What is being asked. Reproduce each entry below verbatim.

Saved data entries
+---+

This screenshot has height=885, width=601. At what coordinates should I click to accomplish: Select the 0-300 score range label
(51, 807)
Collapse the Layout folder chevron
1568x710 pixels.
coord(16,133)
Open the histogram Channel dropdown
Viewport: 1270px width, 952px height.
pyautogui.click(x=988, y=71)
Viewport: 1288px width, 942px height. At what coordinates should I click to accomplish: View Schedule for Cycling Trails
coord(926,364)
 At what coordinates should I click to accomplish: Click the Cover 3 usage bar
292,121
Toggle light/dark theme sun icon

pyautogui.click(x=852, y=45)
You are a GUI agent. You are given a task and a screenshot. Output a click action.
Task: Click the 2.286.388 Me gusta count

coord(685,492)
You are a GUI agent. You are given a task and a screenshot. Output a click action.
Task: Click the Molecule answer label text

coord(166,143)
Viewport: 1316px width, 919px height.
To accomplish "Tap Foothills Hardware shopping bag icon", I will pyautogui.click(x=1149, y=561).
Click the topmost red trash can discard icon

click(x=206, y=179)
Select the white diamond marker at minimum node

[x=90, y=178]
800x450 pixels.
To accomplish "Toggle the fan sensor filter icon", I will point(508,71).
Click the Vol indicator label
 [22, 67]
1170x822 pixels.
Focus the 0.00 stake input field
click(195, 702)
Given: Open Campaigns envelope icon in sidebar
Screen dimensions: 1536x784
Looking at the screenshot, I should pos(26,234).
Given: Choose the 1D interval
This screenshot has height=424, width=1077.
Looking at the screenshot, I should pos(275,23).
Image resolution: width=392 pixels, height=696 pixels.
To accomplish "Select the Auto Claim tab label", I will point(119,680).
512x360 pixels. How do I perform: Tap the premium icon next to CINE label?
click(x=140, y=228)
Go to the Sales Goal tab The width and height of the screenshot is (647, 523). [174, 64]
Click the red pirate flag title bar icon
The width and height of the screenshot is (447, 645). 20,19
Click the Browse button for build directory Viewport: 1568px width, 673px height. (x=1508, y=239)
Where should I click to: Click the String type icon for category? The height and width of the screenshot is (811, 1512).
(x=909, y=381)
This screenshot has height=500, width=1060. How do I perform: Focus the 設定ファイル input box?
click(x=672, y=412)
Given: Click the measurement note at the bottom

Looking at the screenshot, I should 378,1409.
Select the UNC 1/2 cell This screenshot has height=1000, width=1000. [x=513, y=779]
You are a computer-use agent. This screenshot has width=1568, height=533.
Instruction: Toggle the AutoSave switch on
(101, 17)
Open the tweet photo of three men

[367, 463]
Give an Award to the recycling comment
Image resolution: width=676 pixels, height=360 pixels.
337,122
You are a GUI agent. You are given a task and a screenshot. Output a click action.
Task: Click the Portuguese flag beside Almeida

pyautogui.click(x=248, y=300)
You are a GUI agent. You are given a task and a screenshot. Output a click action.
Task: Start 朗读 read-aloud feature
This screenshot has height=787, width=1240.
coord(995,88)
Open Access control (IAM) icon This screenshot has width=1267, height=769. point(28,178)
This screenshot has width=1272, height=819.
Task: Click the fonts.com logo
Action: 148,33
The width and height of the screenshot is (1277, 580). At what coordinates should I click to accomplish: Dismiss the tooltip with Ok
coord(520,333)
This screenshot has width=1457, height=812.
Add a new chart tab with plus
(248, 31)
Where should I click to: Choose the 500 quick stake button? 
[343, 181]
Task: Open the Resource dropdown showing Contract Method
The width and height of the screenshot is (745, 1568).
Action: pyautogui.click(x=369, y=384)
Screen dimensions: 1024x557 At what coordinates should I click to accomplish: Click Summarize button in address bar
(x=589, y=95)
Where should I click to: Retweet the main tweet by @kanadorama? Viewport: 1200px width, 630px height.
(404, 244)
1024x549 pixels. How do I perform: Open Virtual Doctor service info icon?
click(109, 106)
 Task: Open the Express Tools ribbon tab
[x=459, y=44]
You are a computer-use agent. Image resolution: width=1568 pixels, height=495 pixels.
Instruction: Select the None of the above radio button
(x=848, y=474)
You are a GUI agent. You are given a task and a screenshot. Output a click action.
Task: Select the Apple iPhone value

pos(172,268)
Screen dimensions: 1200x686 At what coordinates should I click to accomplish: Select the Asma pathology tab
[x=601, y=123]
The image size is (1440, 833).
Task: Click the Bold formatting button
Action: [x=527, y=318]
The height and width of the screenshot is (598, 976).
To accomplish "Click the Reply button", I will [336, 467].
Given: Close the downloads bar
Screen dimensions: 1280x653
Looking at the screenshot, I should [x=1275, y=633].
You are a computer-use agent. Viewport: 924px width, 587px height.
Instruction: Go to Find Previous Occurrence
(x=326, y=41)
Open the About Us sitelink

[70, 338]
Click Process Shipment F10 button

+---+

Final answer.
This screenshot has height=885, width=601. At what coordinates should I click to accomplish: Select the 0-300 score range label
(51, 807)
Collapse the Layout folder chevron
1568x710 pixels.
coord(16,133)
Open the histogram Channel dropdown
Viewport: 1270px width, 952px height.
pyautogui.click(x=988, y=71)
Viewport: 1288px width, 942px height. At what coordinates should I click to accomplish: View Schedule for Cycling Trails
coord(926,364)
 At what coordinates should I click to accomplish: Click the Cover 3 usage bar
292,121
Toggle light/dark theme sun icon

pyautogui.click(x=852, y=45)
You are a GUI agent. You are given a task and a screenshot. Output a click action.
Task: Click the 2.286.388 Me gusta count

coord(685,492)
You are a GUI agent. You are given a task and a screenshot. Output a click action.
Task: Click the Molecule answer label text

coord(166,143)
Viewport: 1316px width, 919px height.
To accomplish "Tap Foothills Hardware shopping bag icon", I will pyautogui.click(x=1149, y=561).
Click the topmost red trash can discard icon

click(x=206, y=179)
Select the white diamond marker at minimum node

[x=90, y=178]
800x450 pixels.
To accomplish "Toggle the fan sensor filter icon", I will point(508,71).
Click the Vol indicator label
 [22, 67]
1170x822 pixels.
Focus the 0.00 stake input field
click(195, 702)
Given: Open Campaigns envelope icon in sidebar
Screen dimensions: 1536x784
Looking at the screenshot, I should pos(26,234).
Given: Choose the 1D interval
This screenshot has height=424, width=1077.
Looking at the screenshot, I should pos(275,23).
Image resolution: width=392 pixels, height=696 pixels.
To accomplish "Select the Auto Claim tab label", I will point(119,680).
512x360 pixels. How do I perform: Tap the premium icon next to CINE label?
click(x=140, y=228)
Go to the Sales Goal tab The width and height of the screenshot is (647, 523). [174, 64]
Click the red pirate flag title bar icon
The width and height of the screenshot is (447, 645). 20,19
Click the Browse button for build directory Viewport: 1568px width, 673px height. (x=1508, y=239)
Where should I click to: Click the String type icon for category? The height and width of the screenshot is (811, 1512).
(x=909, y=381)
This screenshot has height=500, width=1060. How do I perform: Focus the 設定ファイル input box?
click(x=672, y=412)
Given: Click the measurement note at the bottom

Looking at the screenshot, I should 378,1409.
Select the UNC 1/2 cell This screenshot has height=1000, width=1000. [x=513, y=779]
You are a computer-use agent. This screenshot has width=1568, height=533.
Instruction: Toggle the AutoSave switch on
(101, 17)
Open the tweet photo of three men

[367, 463]
Give an Award to the recycling comment
Image resolution: width=676 pixels, height=360 pixels.
337,122
You are a GUI agent. You are given a task and a screenshot. Output a click action.
Task: Click the Portuguese flag beside Almeida

pyautogui.click(x=248, y=300)
You are a GUI agent. You are given a task and a screenshot. Output a click action.
Task: Start 朗读 read-aloud feature
This screenshot has height=787, width=1240.
coord(995,88)
Open Access control (IAM) icon This screenshot has width=1267, height=769. point(28,178)
This screenshot has width=1272, height=819.
Task: Click the fonts.com logo
Action: 148,33
The width and height of the screenshot is (1277, 580). At what coordinates should I click to accomplish: Dismiss the tooltip with Ok
coord(520,333)
This screenshot has width=1457, height=812.
Add a new chart tab with plus
(248, 31)
Where should I click to: Choose the 500 quick stake button? 
[343, 181]
Task: Open the Resource dropdown showing Contract Method
The width and height of the screenshot is (745, 1568).
Action: pyautogui.click(x=369, y=384)
Screen dimensions: 1024x557 At what coordinates should I click to accomplish: Click Summarize button in address bar
(x=589, y=95)
Where should I click to: Retweet the main tweet by @kanadorama? Viewport: 1200px width, 630px height.
(404, 244)
1024x549 pixels. How do I perform: Open Virtual Doctor service info icon?
click(109, 106)
 Task: Open the Express Tools ribbon tab
[x=459, y=44]
You are a computer-use agent. Image resolution: width=1568 pixels, height=495 pixels.
Instruction: Select the None of the above radio button
(x=848, y=474)
You are a GUI agent. You are given a task and a screenshot. Output a click action.
Task: Select the Apple iPhone value

pos(172,268)
Screen dimensions: 1200x686 At what coordinates should I click to accomplish: Select the Asma pathology tab
[x=601, y=123]
The image size is (1440, 833).
Task: Click the Bold formatting button
Action: [x=527, y=318]
The height and width of the screenshot is (598, 976).
To accomplish "Click the Reply button", I will [336, 467].
Given: Close the downloads bar
Screen dimensions: 1280x653
Looking at the screenshot, I should [x=1275, y=633].
You are a computer-use agent. Viewport: 924px width, 587px height.
Instruction: Go to Find Previous Occurrence
(x=326, y=41)
Open the About Us sitelink

[70, 338]
Click Process Shipment F10 button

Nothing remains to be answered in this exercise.